WILLIAM PLANK

William Plank was born on 2 October 1796 in Sangerfield, Oneida County, New YOrk.  He married REbecca Wadsworth on May 4, 1819.  She was born on 10 December 1798 in Rutland County, Vermont.  William died on 27 December 1886 and Rebecca died on 27 September 1864 in Wolcott, Wayne County, New York.

 

William and Rebecca had the following children:

1.  Malissa B. Plank was born in February 1821. She married Nathan Stiles.  Malissa died on 15 April 1859 and is buried in Glenside Cemetery, Wolcott, Wayne County, New York.  She was 38 years, one month and 22 days when she passed away.

2.  Lewis Plank

3.  William Plank

4.  Rebecca Plank was born in July 1829 and died on 17 August 1853 and is buried in the Glenside Cemetery, Wolcott, Wayne County, New York.  She was 24 years, one month when she passed away.

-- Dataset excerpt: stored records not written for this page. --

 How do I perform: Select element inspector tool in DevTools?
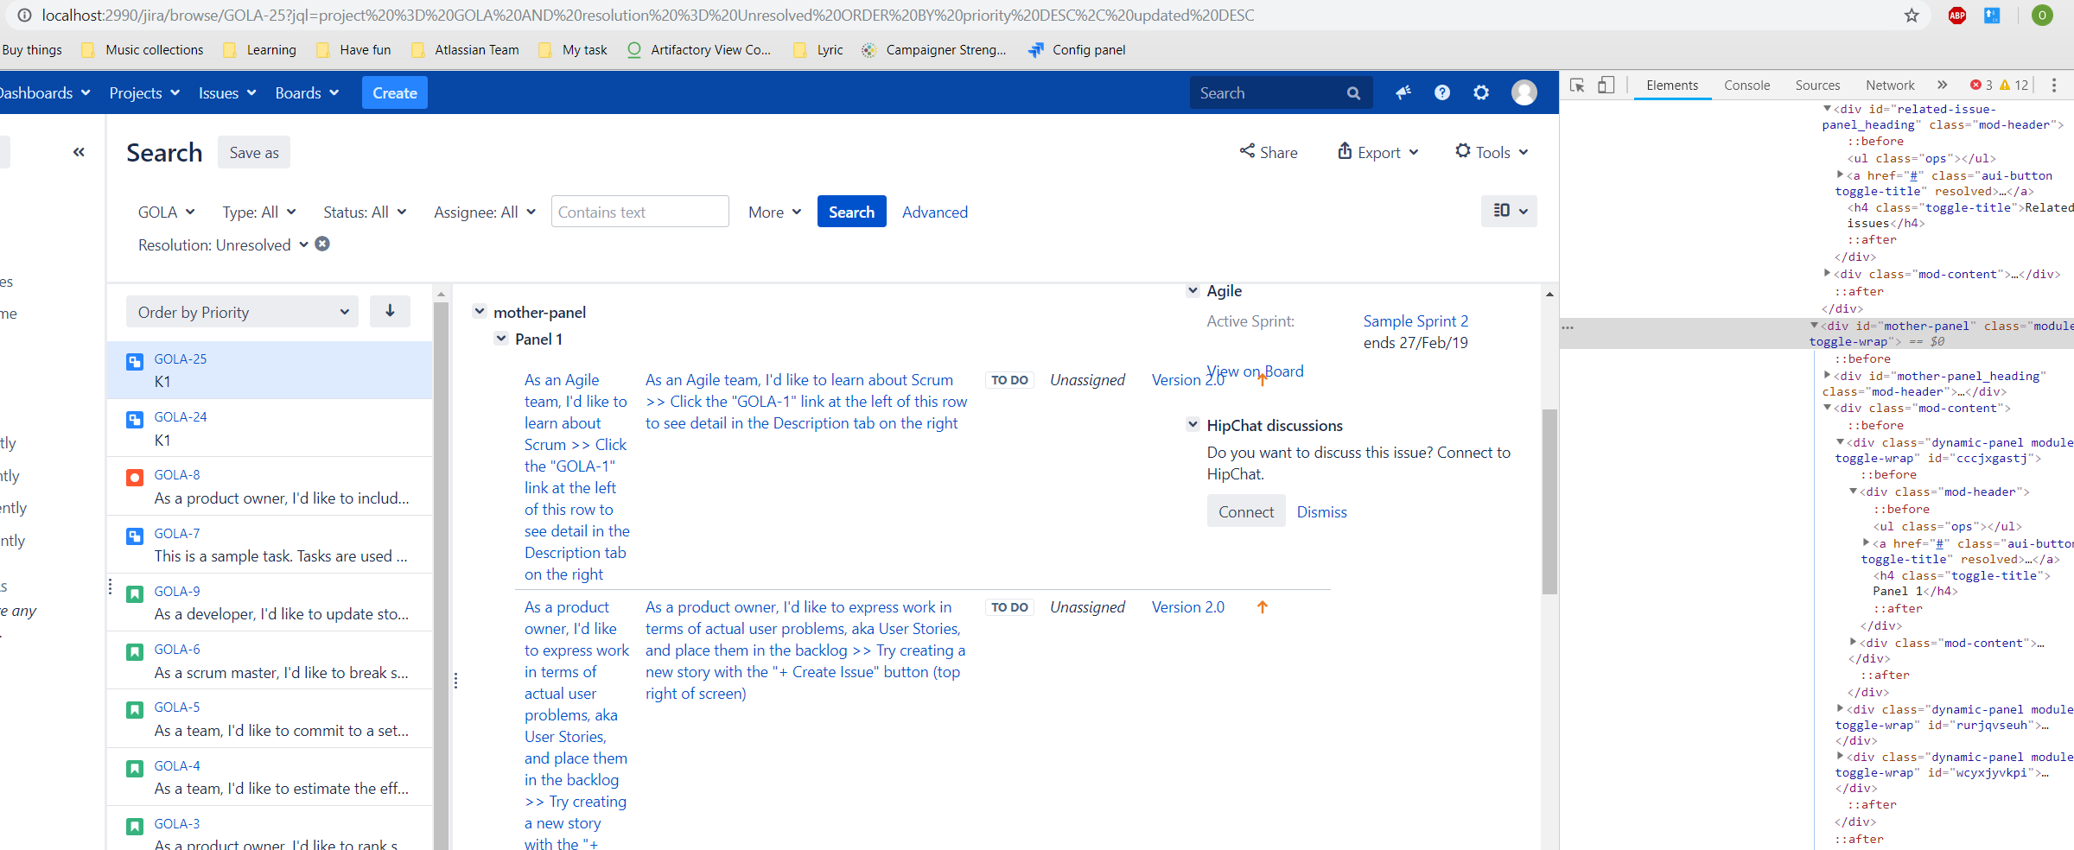(x=1577, y=85)
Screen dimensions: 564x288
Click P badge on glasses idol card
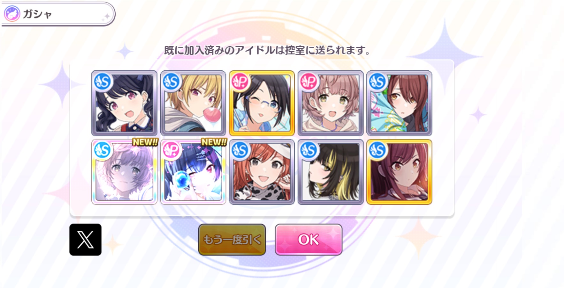(240, 82)
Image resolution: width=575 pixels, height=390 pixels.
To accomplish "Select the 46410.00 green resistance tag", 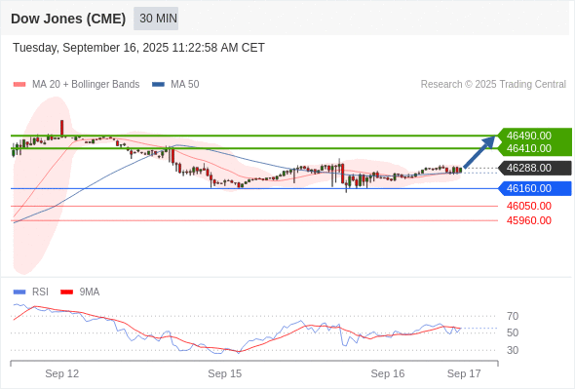I will [x=535, y=148].
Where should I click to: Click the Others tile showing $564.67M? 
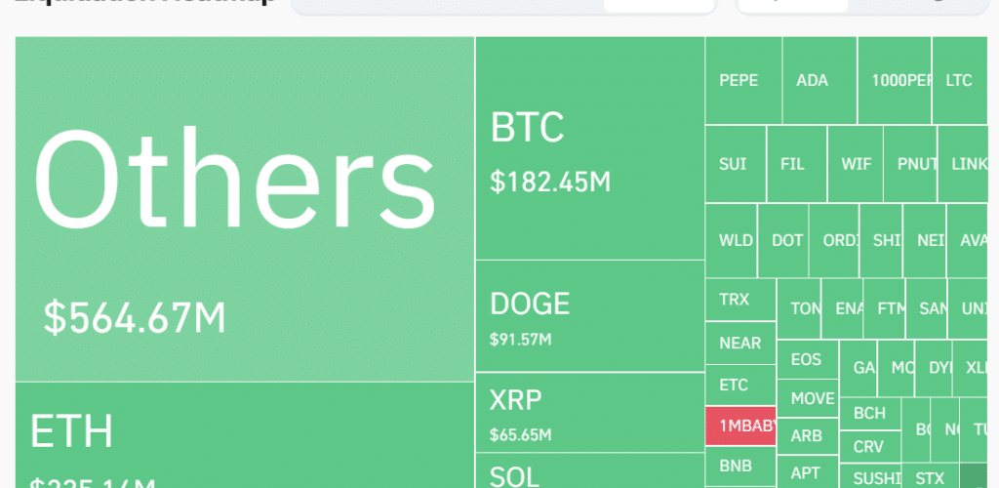(x=244, y=210)
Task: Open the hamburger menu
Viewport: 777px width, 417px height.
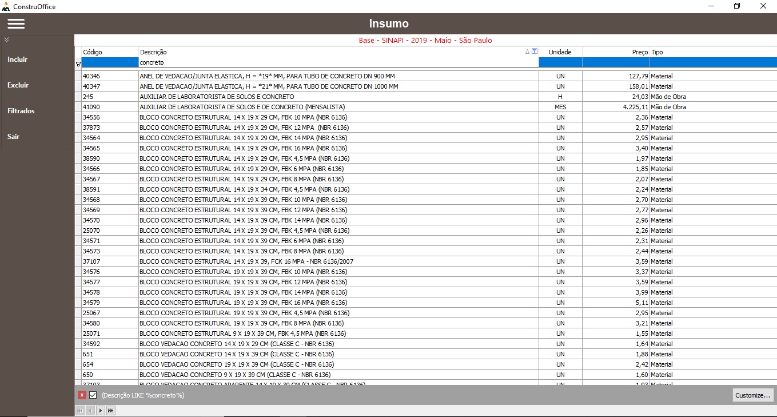Action: 16,23
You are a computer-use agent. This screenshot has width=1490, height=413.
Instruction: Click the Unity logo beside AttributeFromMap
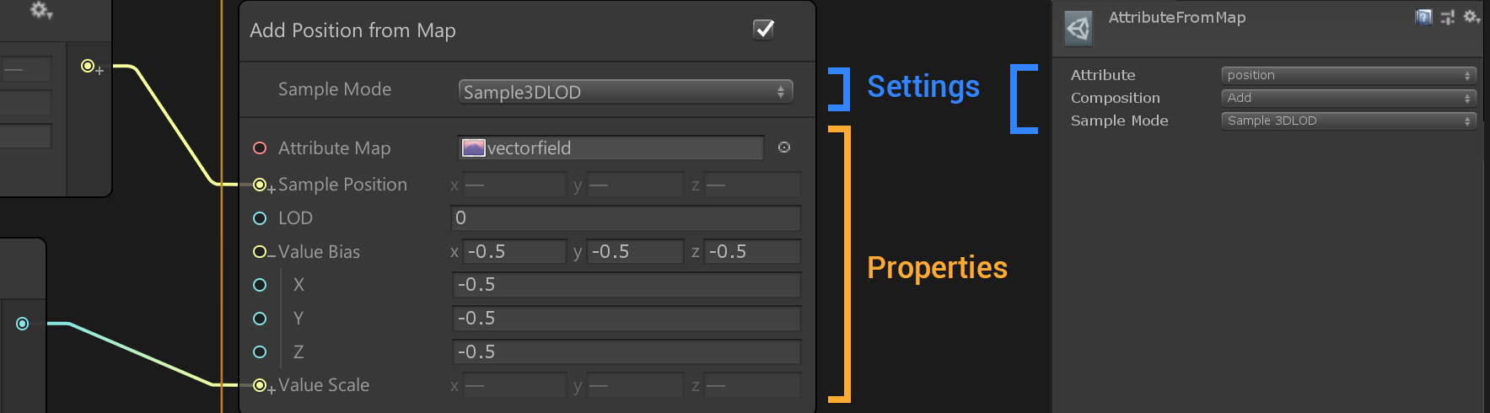coord(1079,29)
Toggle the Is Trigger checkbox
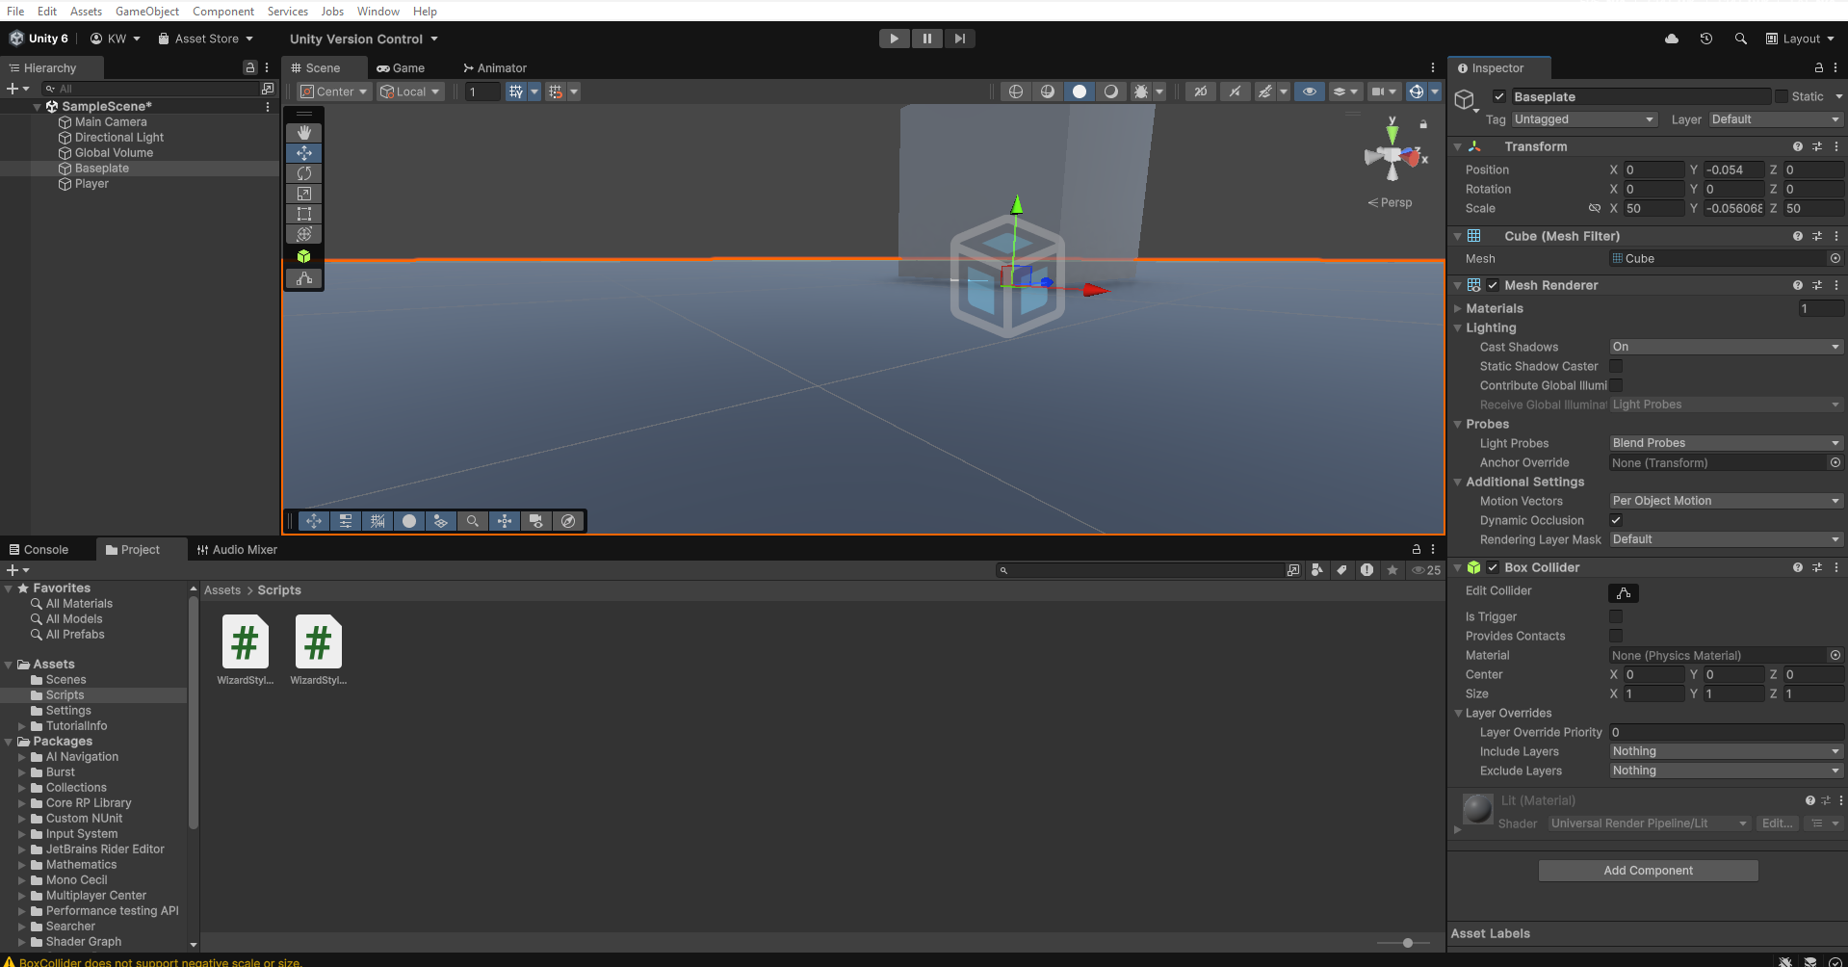Viewport: 1848px width, 967px height. click(1616, 616)
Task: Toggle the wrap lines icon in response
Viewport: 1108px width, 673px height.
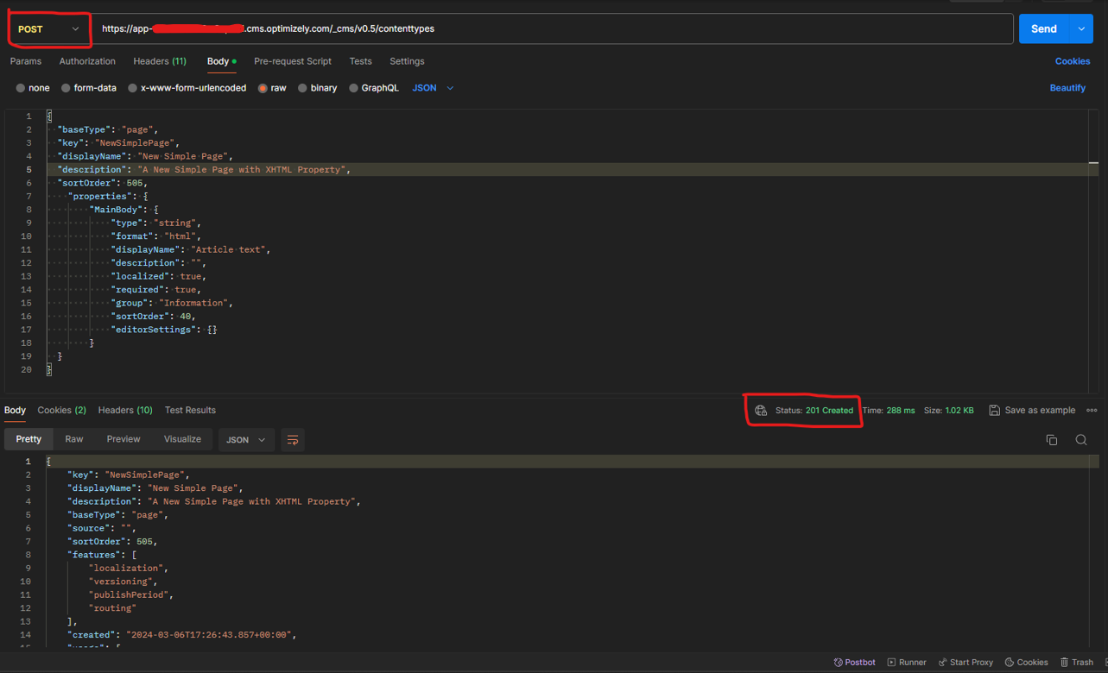Action: coord(293,440)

5.  Elisha Newton Plank was born 23 March 1831 and died on 21 September 1907.

 

William Plank was named after his grandfather.  William was one of the first teachers of Wolcott, New York. William died at the residence of his son, E. N. Plank in Wyandotte, Kansas. William was born in Sangerfield, Oneida County, New York and moved in the spring of 1813 with his father's family to Wolcott, New York, where he lived for more than 60 years. William was one of the members of the first court held in the county of Wayne County, New York.  William was 90 years, 2 months and 25 days old when he died.  

 

HISTORY OF WAYNE COUNTY, NEW YORK, page 207 --  WILLIAM PLANK, son of Elisha Plank, above named, was born in Sangerfield Oneida county, New York, October 2, 1796. and moved to Wolcott with his father's family in the spring of 1813.  In 1820 he married Rebecca Wadsworth, with whom he lived nearly half a century, she dying in September, 1864.  According to the centenniel sermon of his paster, he is, with one exception, the oldest living member of the Presbyterian church in this village, is one of its elders, and has been for half a century the clerk of the society.  From 1832 to 1840 he was a justice of the peace of this town, and has held various other town offices.  Since the death of his wife he hs lived with his son, E. N. Plank, Es. (Elisha Newton Plank), of Wolcott, to whom the publishers of this work are largely indebted for facts relating to the early settlement of the town.